Les institutions européennes ont été créées afin d’aider les pays membres et travailler au bien commun, au bien de tous les citoyens de l’UE, et pas seulement celui de ses élites et des institutions européennes. Leur travail ne peut consister en l’imposition de leur volonté aux citoyens des États de l’Union européenne. Le model fédéral et supranational de l’intégration européenne approfondira la crise et les problèmes de l’Europe, et son implication par la force peut mener à la désintégration de l’UE. En Europe, il n’y a pas une seule et unique nation européenne. Il existe des communautés politiques ou ethniques. Cela implique la nécessité de prendre en compte le principe de souveraineté des États composant notre communauté. J’aimerais vous présenter, Mesdames et Messieurs, un autre projet pour l’Union européenne. Ses principes sont repris dans la déclaration intitulée « L’Europe des États solidaires. Sécurité, frontières, renouvellement des institutions » que je vous ai envoyée. Le titre renvoit aux défis auxquels la Communauté européenne est confrontée. J’aimerais attirer votre attention sur cinq points-clés, que je vous présente en tant que représentant d’une pays dont 80% de la population soutient l’appartenance de son État à l’Union européenne.

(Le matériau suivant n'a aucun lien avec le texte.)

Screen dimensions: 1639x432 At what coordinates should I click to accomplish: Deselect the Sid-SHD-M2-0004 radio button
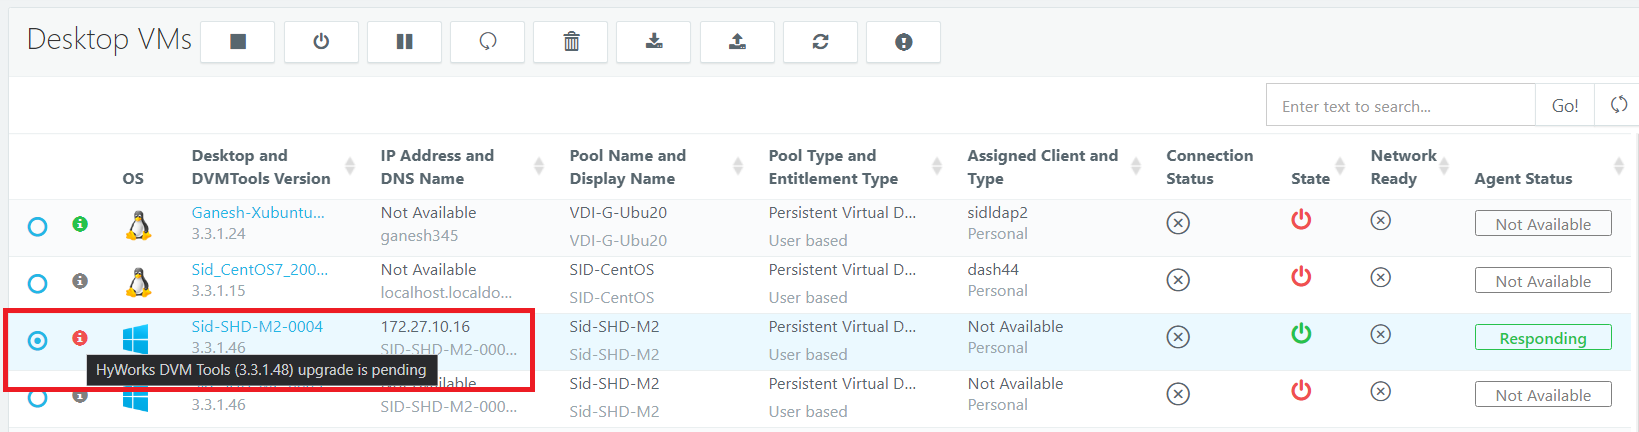(x=37, y=340)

- Le premier point concerne la sécurité. Il est indispensable de redéfinir ce concept. Les habitants de notre continent veulent qu’on leur assure la sécurité intérieure et extérieure (face aux menaces militaires, à l’immigration incontrôlée et au terrorisme), la défense de l’ordre public, la protection des frontières extérieures, de leur identité civilisationnelle et culturelle ainsi que de leurs droits sociaux. L’Union européenne devrait être un véritable soutien pour les pays membres, étant donné que c’est elle qui a les compétences pour prendre des décisions rapides, organisées et efficaces en matière de sécurité. Et ce sont ces décisions qui sont soumises à un processus de contrôle démocratique. Il suffit de comparer le taux de participation des citoyens aux élections législatives nationales des pays membres de l’UE à celui des élections européennes. Dans le domaine de la sécurité extérieure, notre partenaire indispensable devrait être l’Alliance transatlantique.
- Le deuxième point concerne l’immigration et les réfugiés. La résolution de ce problème ne peut pas se faire dans la précipitation. Elle doit se faire dans le maintien de l’autonomie des États membres, le respect des identités des nations européennes, ainsi que dans la garantie du respect des Droits de l’Homme parmi lesquels le choix du lieu de l’installation. Toute mesure coercitive seront inefficaces et nuirait à l’intégration européenne, renforçant ce faisant les attitudes radicales.
- Le troisième point fait référence au développement uniforme de l’Europe. Premièrement, la Pologne considère qu’un bon fonctionnement de la zone euro, avec laquelle nous réalisons la majeure partie de nos échanges commerciaux, est quelque chose d’essentiel. Mais nous sommes opposés à la création de barrières permanentes entre les membres de la zone euro et les autres États n’ayant pas adopté la monnaie unique. Deuxièmement, la Pologne veut initier des solutions qui ne serviront pas uniquement son propre intérêt, mais également les intérêts d’un groupe d’États, en premier lieu les États de notre région d’Europe centrale, orientale et méridionale, situés entre trois mers : la mer Baltique, l’Adriatique et la mer Noire. Cette partie de l’Europe étant quelque peu moins bien développée, elle continue d’être traitée à la légère sur les questions de développement, de politique climatique, d’infrastructure, ce qui met en péril le développement durable de toute l’Europe.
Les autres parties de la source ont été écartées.